Reproduce the entire listing below line for line, without changing anything.

══ Available data

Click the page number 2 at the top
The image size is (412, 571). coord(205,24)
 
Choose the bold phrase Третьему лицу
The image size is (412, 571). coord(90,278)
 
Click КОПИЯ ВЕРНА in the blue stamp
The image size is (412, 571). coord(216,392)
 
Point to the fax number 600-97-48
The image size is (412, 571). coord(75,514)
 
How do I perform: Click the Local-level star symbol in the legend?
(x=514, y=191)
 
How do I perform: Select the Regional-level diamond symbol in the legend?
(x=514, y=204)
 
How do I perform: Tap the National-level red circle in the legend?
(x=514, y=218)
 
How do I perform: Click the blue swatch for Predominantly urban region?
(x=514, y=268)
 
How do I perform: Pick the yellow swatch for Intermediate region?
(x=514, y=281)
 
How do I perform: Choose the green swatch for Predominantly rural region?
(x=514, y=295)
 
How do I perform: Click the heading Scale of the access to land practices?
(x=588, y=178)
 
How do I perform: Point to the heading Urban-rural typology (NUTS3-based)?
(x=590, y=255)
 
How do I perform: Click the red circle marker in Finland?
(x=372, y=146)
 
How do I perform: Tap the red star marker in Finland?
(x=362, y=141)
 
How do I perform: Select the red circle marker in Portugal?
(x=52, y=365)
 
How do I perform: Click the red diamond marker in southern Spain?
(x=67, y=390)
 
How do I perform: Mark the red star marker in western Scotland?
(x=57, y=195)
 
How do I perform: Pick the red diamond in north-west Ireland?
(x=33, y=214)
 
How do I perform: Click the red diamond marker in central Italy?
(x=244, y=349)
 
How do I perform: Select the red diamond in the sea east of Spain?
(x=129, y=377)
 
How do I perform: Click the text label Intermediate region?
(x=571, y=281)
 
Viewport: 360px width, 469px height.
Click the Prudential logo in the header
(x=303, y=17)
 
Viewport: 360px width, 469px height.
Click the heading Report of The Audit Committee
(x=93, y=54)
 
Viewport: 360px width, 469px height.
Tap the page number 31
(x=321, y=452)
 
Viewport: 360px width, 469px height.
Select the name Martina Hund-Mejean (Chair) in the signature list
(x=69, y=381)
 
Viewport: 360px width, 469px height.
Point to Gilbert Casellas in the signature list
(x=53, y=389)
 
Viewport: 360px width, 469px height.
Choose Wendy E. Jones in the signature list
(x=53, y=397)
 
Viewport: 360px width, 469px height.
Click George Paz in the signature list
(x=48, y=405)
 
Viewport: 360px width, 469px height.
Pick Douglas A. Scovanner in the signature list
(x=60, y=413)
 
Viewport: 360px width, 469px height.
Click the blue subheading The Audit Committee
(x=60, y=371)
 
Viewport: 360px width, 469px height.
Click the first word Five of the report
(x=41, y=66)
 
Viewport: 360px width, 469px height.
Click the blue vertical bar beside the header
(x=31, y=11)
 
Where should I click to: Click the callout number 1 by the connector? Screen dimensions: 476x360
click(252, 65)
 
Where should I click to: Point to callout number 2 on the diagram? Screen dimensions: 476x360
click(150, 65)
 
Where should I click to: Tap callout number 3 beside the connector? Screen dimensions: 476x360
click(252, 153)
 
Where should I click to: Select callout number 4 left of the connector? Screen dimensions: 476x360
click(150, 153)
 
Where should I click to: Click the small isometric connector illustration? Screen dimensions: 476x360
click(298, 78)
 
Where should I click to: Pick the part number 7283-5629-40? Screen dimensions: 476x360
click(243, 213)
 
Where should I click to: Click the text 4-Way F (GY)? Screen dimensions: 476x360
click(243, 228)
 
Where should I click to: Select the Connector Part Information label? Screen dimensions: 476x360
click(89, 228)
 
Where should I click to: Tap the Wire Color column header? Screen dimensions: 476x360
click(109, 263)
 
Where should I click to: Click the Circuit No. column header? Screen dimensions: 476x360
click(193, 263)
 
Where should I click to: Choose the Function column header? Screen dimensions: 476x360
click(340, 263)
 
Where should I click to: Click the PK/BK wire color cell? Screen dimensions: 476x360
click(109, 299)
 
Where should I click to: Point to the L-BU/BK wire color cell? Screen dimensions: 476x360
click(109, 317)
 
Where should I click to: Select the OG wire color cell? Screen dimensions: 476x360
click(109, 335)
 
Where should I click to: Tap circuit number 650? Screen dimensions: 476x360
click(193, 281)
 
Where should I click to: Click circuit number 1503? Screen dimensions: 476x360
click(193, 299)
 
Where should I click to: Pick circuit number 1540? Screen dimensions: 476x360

════

Response →
Click the page number 2 at the top
The image size is (412, 571). coord(205,24)
 
Choose the bold phrase Третьему лицу
The image size is (412, 571). coord(90,278)
 
Click КОПИЯ ВЕРНА in the blue stamp
The image size is (412, 571). coord(216,392)
 
Point to the fax number 600-97-48
The image size is (412, 571). coord(75,514)
 
How do I perform: Click the Local-level star symbol in the legend?
(x=514, y=191)
 
How do I perform: Select the Regional-level diamond symbol in the legend?
(x=514, y=204)
 
How do I perform: Tap the National-level red circle in the legend?
(x=514, y=218)
 
How do I perform: Click the blue swatch for Predominantly urban region?
(x=514, y=268)
 
How do I perform: Pick the yellow swatch for Intermediate region?
(x=514, y=281)
 
How do I perform: Choose the green swatch for Predominantly rural region?
(x=514, y=295)
 
How do I perform: Click the heading Scale of the access to land practices?
(x=588, y=178)
 
How do I perform: Point to the heading Urban-rural typology (NUTS3-based)?
(x=590, y=255)
 
How do I perform: Click the red circle marker in Finland?
(x=372, y=146)
 
How do I perform: Tap the red star marker in Finland?
(x=362, y=141)
 
How do I perform: Select the red circle marker in Portugal?
(x=52, y=365)
 
How do I perform: Click the red diamond marker in southern Spain?
(x=67, y=390)
 
How do I perform: Mark the red star marker in western Scotland?
(x=57, y=195)
 
How do I perform: Pick the red diamond in north-west Ireland?
(x=33, y=214)
 
How do I perform: Click the red diamond marker in central Italy?
(x=244, y=349)
 
How do I perform: Select the red diamond in the sea east of Spain?
(x=129, y=377)
 
How do I perform: Click the text label Intermediate region?
(x=571, y=281)
 
Viewport: 360px width, 469px height.
Click the Prudential logo in the header
(x=303, y=17)
 
Viewport: 360px width, 469px height.
Click the heading Report of The Audit Committee
(x=93, y=54)
 
Viewport: 360px width, 469px height.
Tap the page number 31
(x=321, y=452)
 
Viewport: 360px width, 469px height.
Select the name Martina Hund-Mejean (Chair) in the signature list
(x=69, y=381)
 
Viewport: 360px width, 469px height.
Point to Gilbert Casellas in the signature list
(x=53, y=389)
 
Viewport: 360px width, 469px height.
Choose Wendy E. Jones in the signature list
(x=53, y=397)
 
Viewport: 360px width, 469px height.
Click George Paz in the signature list
(x=48, y=405)
 
Viewport: 360px width, 469px height.
Pick Douglas A. Scovanner in the signature list
(x=60, y=413)
 
Viewport: 360px width, 469px height.
Click the blue subheading The Audit Committee
(x=60, y=371)
 
Viewport: 360px width, 469px height.
Click the first word Five of the report
(x=41, y=66)
 
Viewport: 360px width, 469px height.
Click the blue vertical bar beside the header
(x=31, y=11)
 
Where should I click to: Click the callout number 1 by the connector? Screen dimensions: 476x360
click(252, 65)
 
Where should I click to: Point to callout number 2 on the diagram? Screen dimensions: 476x360
click(150, 65)
 
Where should I click to: Tap callout number 3 beside the connector? Screen dimensions: 476x360
click(252, 153)
 
Where should I click to: Select callout number 4 left of the connector? Screen dimensions: 476x360
click(150, 153)
 
Where should I click to: Click the small isometric connector illustration? Screen dimensions: 476x360
click(298, 78)
 
Where should I click to: Pick the part number 7283-5629-40? Screen dimensions: 476x360
click(243, 213)
 
Where should I click to: Click the text 4-Way F (GY)? Screen dimensions: 476x360
click(243, 228)
 
Where should I click to: Select the Connector Part Information label? Screen dimensions: 476x360
click(89, 228)
 
Where should I click to: Tap the Wire Color column header? Screen dimensions: 476x360
click(109, 263)
 
Where should I click to: Click the Circuit No. column header? Screen dimensions: 476x360
click(193, 263)
 
Where should I click to: Choose the Function column header? Screen dimensions: 476x360
click(340, 263)
 
Where should I click to: Click the PK/BK wire color cell? Screen dimensions: 476x360
click(109, 299)
 
Where should I click to: Point to the L-BU/BK wire color cell? Screen dimensions: 476x360
click(109, 317)
 
Where should I click to: Select the OG wire color cell? Screen dimensions: 476x360
click(109, 335)
 
Where should I click to: Tap circuit number 650? Screen dimensions: 476x360
click(193, 281)
 
Where should I click to: Click circuit number 1503? Screen dimensions: 476x360
click(193, 299)
 
Where should I click to: Pick circuit number 1540? Screen dimensions: 476x360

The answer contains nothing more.